# Detail adjustments details



## mbeast40 (Oct 23, 2014)

Hey all!
Besides finding out by trial and syncing with the desktop multiple times, does anyone know what the *Detail* adjustments in Mobile do for the available menu choices? (Clarity (Low), ... Noise Reduction 1 (Low), ... Detailed)
What I mean by "do" is do they "map" to a set value of sliders on the desktop equivalents? (Clarity, Noise Reduction, etc.).

Also, just confirming that there doesn't seem to be a way to know what was done. e.g. if I select Noise Reduction 2 (Med), the highlight does not persist so I don't actually know that I selected it once I move off of the menu.

I don't normally do these types of adjustments on the iPad since I can't see the full impact 1:1 but since they're there, I might explore them.
Thanks!

Michael


----------



## Victoria Bampton (Oct 26, 2014)

Hi Michael, sorry for the delay replying.
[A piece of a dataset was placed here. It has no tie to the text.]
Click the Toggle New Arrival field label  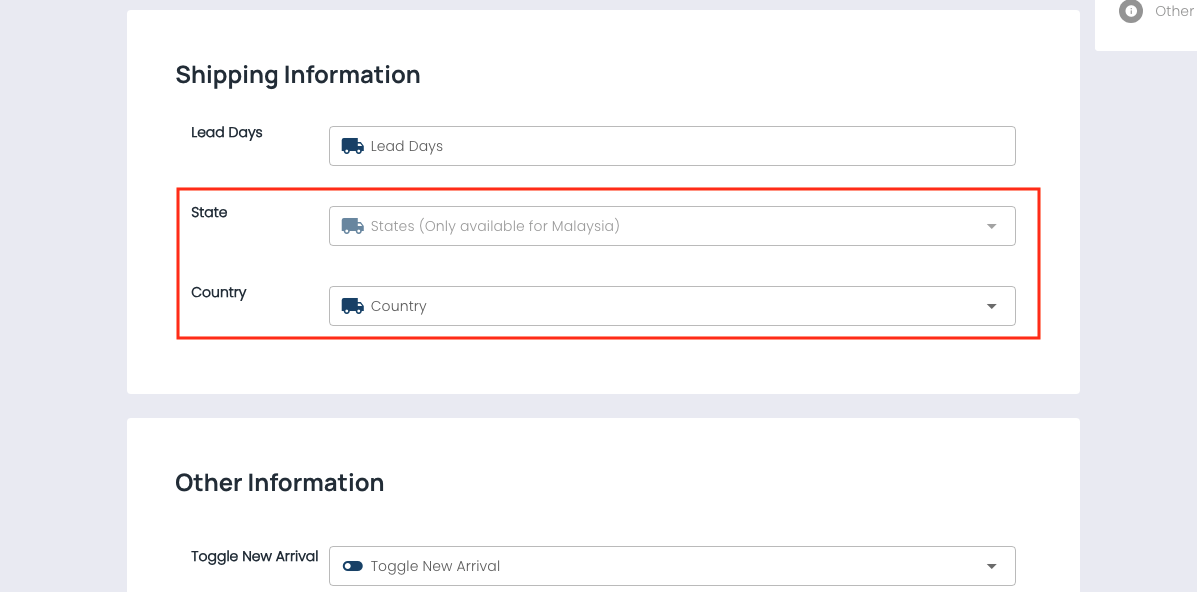click(x=255, y=556)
Yes, they're just presets like those on the desktop.  They just move sliders - in this case, ones that aren't available as separate sliders on the iPad but you'll see the Noise Reduction and Sharpening sliders will have moved when the photo syncs back to the Desktop.


----------



## schretter (Nov 16, 2014)

*LR Mobile Presets*



Victoria Bampton said:


> Hi Michael, sorry for the delay replying.
> 
> Yes, they're just presets like those on the desktop.  They just move sliders - in this case, ones that aren't available as separate sliders on the iPad but you'll see the Noise Reduction and Sharpening sliders will have moved when the photo syncs back to the Desktop.




You may be able to find the actual values from the presets on J. Kost's site

http://blogs.adobe.com/jkost/page/1?s=zip

Stan


----------